━━━━━ Data shown ━━━━━

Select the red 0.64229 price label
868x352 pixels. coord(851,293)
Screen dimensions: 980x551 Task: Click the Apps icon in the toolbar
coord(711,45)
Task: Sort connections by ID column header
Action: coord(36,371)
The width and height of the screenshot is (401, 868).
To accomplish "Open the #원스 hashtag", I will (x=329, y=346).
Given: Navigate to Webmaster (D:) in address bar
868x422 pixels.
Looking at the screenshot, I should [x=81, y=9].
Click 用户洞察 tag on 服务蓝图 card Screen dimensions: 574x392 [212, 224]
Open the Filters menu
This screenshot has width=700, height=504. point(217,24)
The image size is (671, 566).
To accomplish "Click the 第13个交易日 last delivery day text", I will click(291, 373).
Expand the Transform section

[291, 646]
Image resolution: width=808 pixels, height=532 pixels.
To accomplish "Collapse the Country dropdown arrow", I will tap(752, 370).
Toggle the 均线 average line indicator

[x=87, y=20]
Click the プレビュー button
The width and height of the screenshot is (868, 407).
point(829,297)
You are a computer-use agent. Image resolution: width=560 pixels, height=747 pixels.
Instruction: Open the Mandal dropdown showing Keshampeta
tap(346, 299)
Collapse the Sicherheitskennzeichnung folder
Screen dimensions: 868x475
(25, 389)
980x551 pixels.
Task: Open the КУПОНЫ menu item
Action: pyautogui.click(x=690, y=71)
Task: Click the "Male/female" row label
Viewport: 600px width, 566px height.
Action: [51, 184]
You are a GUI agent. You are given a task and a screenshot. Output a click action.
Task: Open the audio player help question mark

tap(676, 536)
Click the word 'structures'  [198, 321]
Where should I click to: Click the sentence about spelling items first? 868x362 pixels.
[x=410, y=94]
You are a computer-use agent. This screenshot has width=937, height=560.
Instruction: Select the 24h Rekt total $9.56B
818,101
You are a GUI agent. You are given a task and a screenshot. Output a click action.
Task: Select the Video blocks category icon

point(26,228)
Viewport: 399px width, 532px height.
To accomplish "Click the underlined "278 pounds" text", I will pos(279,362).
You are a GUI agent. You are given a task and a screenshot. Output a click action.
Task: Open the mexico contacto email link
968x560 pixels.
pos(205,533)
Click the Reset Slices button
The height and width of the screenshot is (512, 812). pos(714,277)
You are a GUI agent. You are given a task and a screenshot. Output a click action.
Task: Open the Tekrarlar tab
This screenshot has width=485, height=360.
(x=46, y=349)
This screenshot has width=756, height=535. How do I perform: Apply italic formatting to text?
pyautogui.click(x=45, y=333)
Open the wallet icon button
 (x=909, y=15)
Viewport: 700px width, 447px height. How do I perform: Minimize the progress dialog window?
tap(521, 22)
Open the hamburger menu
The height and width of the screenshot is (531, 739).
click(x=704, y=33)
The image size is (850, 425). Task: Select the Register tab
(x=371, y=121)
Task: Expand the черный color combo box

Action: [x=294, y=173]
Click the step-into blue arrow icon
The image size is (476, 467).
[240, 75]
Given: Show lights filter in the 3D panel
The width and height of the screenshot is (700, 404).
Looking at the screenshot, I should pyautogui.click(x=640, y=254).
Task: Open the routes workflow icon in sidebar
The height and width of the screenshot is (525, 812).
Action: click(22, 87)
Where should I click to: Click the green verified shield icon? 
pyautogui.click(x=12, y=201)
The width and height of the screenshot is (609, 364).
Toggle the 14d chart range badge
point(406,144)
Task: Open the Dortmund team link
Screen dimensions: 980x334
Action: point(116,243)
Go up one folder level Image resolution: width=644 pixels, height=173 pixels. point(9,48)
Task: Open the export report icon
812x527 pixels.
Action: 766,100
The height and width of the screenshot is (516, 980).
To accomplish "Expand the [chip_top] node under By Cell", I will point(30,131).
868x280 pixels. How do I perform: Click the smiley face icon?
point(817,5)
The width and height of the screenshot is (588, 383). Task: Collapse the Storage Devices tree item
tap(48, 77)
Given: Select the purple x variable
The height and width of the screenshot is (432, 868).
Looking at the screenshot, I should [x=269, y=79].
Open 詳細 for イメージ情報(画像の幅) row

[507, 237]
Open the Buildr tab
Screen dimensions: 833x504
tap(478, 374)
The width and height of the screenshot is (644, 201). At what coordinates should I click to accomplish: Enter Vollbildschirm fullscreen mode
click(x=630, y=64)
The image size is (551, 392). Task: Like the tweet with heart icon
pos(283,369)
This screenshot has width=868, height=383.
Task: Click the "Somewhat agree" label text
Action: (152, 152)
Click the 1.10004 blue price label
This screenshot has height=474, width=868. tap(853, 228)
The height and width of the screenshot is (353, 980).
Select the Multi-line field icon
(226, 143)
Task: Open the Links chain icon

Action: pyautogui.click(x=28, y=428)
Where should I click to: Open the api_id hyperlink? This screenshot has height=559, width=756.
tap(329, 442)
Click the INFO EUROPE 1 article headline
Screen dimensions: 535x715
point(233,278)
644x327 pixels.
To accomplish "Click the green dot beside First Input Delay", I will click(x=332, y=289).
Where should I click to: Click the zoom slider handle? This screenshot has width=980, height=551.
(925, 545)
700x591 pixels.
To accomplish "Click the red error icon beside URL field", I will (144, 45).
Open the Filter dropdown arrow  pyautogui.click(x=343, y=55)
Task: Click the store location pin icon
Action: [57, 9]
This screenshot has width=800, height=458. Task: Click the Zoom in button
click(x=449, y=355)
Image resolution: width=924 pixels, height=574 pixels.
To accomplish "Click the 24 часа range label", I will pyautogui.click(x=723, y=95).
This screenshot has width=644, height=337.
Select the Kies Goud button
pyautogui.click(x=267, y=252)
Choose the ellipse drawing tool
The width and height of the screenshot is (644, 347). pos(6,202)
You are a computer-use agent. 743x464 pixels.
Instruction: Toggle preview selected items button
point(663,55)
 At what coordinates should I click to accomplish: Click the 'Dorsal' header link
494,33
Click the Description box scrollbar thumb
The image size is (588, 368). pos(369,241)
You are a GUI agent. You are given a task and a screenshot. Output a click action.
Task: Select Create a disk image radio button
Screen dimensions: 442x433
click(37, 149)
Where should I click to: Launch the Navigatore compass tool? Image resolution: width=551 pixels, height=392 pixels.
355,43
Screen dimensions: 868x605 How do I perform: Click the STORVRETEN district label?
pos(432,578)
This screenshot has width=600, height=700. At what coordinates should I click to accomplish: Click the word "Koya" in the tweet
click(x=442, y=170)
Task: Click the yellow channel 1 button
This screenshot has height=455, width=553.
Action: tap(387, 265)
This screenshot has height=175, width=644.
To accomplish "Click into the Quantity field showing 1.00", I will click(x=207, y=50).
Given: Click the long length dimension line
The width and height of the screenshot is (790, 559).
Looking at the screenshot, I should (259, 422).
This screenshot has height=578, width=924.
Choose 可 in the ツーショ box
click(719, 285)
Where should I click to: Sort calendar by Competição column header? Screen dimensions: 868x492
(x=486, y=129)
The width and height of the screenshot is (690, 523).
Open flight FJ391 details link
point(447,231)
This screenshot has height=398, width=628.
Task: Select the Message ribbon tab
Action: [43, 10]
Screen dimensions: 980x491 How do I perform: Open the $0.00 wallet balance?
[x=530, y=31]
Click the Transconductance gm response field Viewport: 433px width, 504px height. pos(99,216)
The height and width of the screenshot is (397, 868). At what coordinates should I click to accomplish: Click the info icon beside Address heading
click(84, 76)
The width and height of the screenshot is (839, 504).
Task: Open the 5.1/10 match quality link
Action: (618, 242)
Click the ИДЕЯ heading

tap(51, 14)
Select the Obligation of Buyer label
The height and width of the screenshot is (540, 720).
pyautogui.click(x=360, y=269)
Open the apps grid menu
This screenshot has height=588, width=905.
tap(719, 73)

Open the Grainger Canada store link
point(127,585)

━━━━━

Nothing should be changed: write out all of the data as is.

Select the red 0.64229 price label
868x352 pixels. coord(851,293)
Screen dimensions: 980x551 Task: Click the Apps icon in the toolbar
coord(711,45)
Task: Sort connections by ID column header
Action: coord(36,371)
The width and height of the screenshot is (401, 868).
To accomplish "Open the #원스 hashtag", I will (x=329, y=346).
Given: Navigate to Webmaster (D:) in address bar
868x422 pixels.
Looking at the screenshot, I should [x=81, y=9].
Click 用户洞察 tag on 服务蓝图 card Screen dimensions: 574x392 [212, 224]
Open the Filters menu
This screenshot has width=700, height=504. point(217,24)
The image size is (671, 566).
To accomplish "Click the 第13个交易日 last delivery day text", I will click(291, 373).
Expand the Transform section

[291, 646]
Image resolution: width=808 pixels, height=532 pixels.
To accomplish "Collapse the Country dropdown arrow", I will tap(752, 370).
Toggle the 均线 average line indicator

[x=87, y=20]
Click the プレビュー button
The width and height of the screenshot is (868, 407).
point(829,297)
You are a computer-use agent. Image resolution: width=560 pixels, height=747 pixels.
Instruction: Open the Mandal dropdown showing Keshampeta
tap(346, 299)
Collapse the Sicherheitskennzeichnung folder
Screen dimensions: 868x475
(25, 389)
980x551 pixels.
Task: Open the КУПОНЫ menu item
Action: pyautogui.click(x=690, y=71)
Task: Click the "Male/female" row label
Viewport: 600px width, 566px height.
Action: [51, 184]
You are a GUI agent. You are given a task and a screenshot. Output a click action.
Task: Open the audio player help question mark

tap(676, 536)
Click the word 'structures'  [198, 321]
Where should I click to: Click the sentence about spelling items first? 868x362 pixels.
[x=410, y=94]
You are a computer-use agent. This screenshot has width=937, height=560.
Instruction: Select the 24h Rekt total $9.56B
818,101
You are a GUI agent. You are given a task and a screenshot. Output a click action.
Task: Select the Video blocks category icon

point(26,228)
Viewport: 399px width, 532px height.
To accomplish "Click the underlined "278 pounds" text", I will pos(279,362).
You are a GUI agent. You are given a task and a screenshot. Output a click action.
Task: Open the mexico contacto email link
968x560 pixels.
pos(205,533)
Click the Reset Slices button
The height and width of the screenshot is (512, 812). pos(714,277)
You are a GUI agent. You are given a task and a screenshot. Output a click action.
Task: Open the Tekrarlar tab
This screenshot has width=485, height=360.
(x=46, y=349)
This screenshot has width=756, height=535. How do I perform: Apply italic formatting to text?
pyautogui.click(x=45, y=333)
Open the wallet icon button
 (x=909, y=15)
Viewport: 700px width, 447px height. How do I perform: Minimize the progress dialog window?
tap(521, 22)
Open the hamburger menu
The height and width of the screenshot is (531, 739).
click(x=704, y=33)
The image size is (850, 425). Task: Select the Register tab
(x=371, y=121)
Task: Expand the черный color combo box

Action: [x=294, y=173]
Click the step-into blue arrow icon
The image size is (476, 467).
[240, 75]
Given: Show lights filter in the 3D panel
The width and height of the screenshot is (700, 404).
Looking at the screenshot, I should pyautogui.click(x=640, y=254).
Task: Open the routes workflow icon in sidebar
The height and width of the screenshot is (525, 812).
Action: click(22, 87)
Where should I click to: Click the green verified shield icon? 
pyautogui.click(x=12, y=201)
The width and height of the screenshot is (609, 364).
Toggle the 14d chart range badge
point(406,144)
Task: Open the Dortmund team link
Screen dimensions: 980x334
Action: point(116,243)
Go up one folder level Image resolution: width=644 pixels, height=173 pixels. point(9,48)
Task: Open the export report icon
812x527 pixels.
Action: 766,100
The height and width of the screenshot is (516, 980).
To accomplish "Expand the [chip_top] node under By Cell", I will point(30,131).
868x280 pixels. How do I perform: Click the smiley face icon?
point(817,5)
The width and height of the screenshot is (588, 383). Task: Collapse the Storage Devices tree item
tap(48, 77)
Given: Select the purple x variable
The height and width of the screenshot is (432, 868).
Looking at the screenshot, I should [x=269, y=79].
Open 詳細 for イメージ情報(画像の幅) row

[507, 237]
Open the Buildr tab
Screen dimensions: 833x504
tap(478, 374)
The width and height of the screenshot is (644, 201). At what coordinates should I click to accomplish: Enter Vollbildschirm fullscreen mode
click(x=630, y=64)
The image size is (551, 392). Task: Like the tweet with heart icon
pos(283,369)
This screenshot has width=868, height=383.
Task: Click the "Somewhat agree" label text
Action: (152, 152)
Click the 1.10004 blue price label
This screenshot has height=474, width=868. tap(853, 228)
The height and width of the screenshot is (353, 980).
Select the Multi-line field icon
(226, 143)
Task: Open the Links chain icon

Action: pyautogui.click(x=28, y=428)
Where should I click to: Open the api_id hyperlink? This screenshot has height=559, width=756.
tap(329, 442)
Click the INFO EUROPE 1 article headline
Screen dimensions: 535x715
point(233,278)
644x327 pixels.
To accomplish "Click the green dot beside First Input Delay", I will click(x=332, y=289).
Where should I click to: Click the zoom slider handle? This screenshot has width=980, height=551.
(925, 545)
700x591 pixels.
To accomplish "Click the red error icon beside URL field", I will (144, 45).
Open the Filter dropdown arrow  pyautogui.click(x=343, y=55)
Task: Click the store location pin icon
Action: [57, 9]
This screenshot has width=800, height=458. Task: Click the Zoom in button
click(x=449, y=355)
Image resolution: width=924 pixels, height=574 pixels.
To accomplish "Click the 24 часа range label", I will pyautogui.click(x=723, y=95).
This screenshot has width=644, height=337.
Select the Kies Goud button
pyautogui.click(x=267, y=252)
Choose the ellipse drawing tool
The width and height of the screenshot is (644, 347). pos(6,202)
You are a computer-use agent. 743x464 pixels.
Instruction: Toggle preview selected items button
point(663,55)
 At what coordinates should I click to accomplish: Click the 'Dorsal' header link
494,33
Click the Description box scrollbar thumb
The image size is (588, 368). pos(369,241)
You are a GUI agent. You are given a task and a screenshot. Output a click action.
Task: Select Create a disk image radio button
Screen dimensions: 442x433
click(37, 149)
Where should I click to: Launch the Navigatore compass tool? Image resolution: width=551 pixels, height=392 pixels.
355,43
Screen dimensions: 868x605 How do I perform: Click the STORVRETEN district label?
pos(432,578)
This screenshot has width=600, height=700. At what coordinates should I click to accomplish: Click the word "Koya" in the tweet
click(x=442, y=170)
Task: Click the yellow channel 1 button
This screenshot has height=455, width=553.
Action: tap(387, 265)
This screenshot has height=175, width=644.
To accomplish "Click into the Quantity field showing 1.00", I will click(x=207, y=50).
Given: Click the long length dimension line
The width and height of the screenshot is (790, 559).
Looking at the screenshot, I should (259, 422).
This screenshot has height=578, width=924.
Choose 可 in the ツーショ box
click(719, 285)
Where should I click to: Sort calendar by Competição column header? Screen dimensions: 868x492
(x=486, y=129)
The width and height of the screenshot is (690, 523).
Open flight FJ391 details link
point(447,231)
This screenshot has height=398, width=628.
Task: Select the Message ribbon tab
Action: [43, 10]
Screen dimensions: 980x491 How do I perform: Open the $0.00 wallet balance?
[x=530, y=31]
Click the Transconductance gm response field Viewport: 433px width, 504px height. pos(99,216)
The height and width of the screenshot is (397, 868). At what coordinates should I click to accomplish: Click the info icon beside Address heading
click(84, 76)
The width and height of the screenshot is (839, 504).
Task: Open the 5.1/10 match quality link
Action: (618, 242)
Click the ИДЕЯ heading

tap(51, 14)
Select the Obligation of Buyer label
The height and width of the screenshot is (540, 720).
pyautogui.click(x=360, y=269)
Open the apps grid menu
This screenshot has height=588, width=905.
tap(719, 73)

Open the Grainger Canada store link
point(127,585)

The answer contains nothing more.